REQUIRED ACTION:
Would you restate the entries below exactly, keeping every line?

┌─ EXTRACTED ENTRIES

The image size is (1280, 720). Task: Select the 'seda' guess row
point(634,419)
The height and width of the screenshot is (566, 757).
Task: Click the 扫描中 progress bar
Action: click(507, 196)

└─

ANSWER TO THE PROBLEM:
The image size is (1280, 720). Task: Select the 'seda' guess row
point(634,419)
The height and width of the screenshot is (566, 757).
Task: Click the 扫描中 progress bar
Action: click(507, 196)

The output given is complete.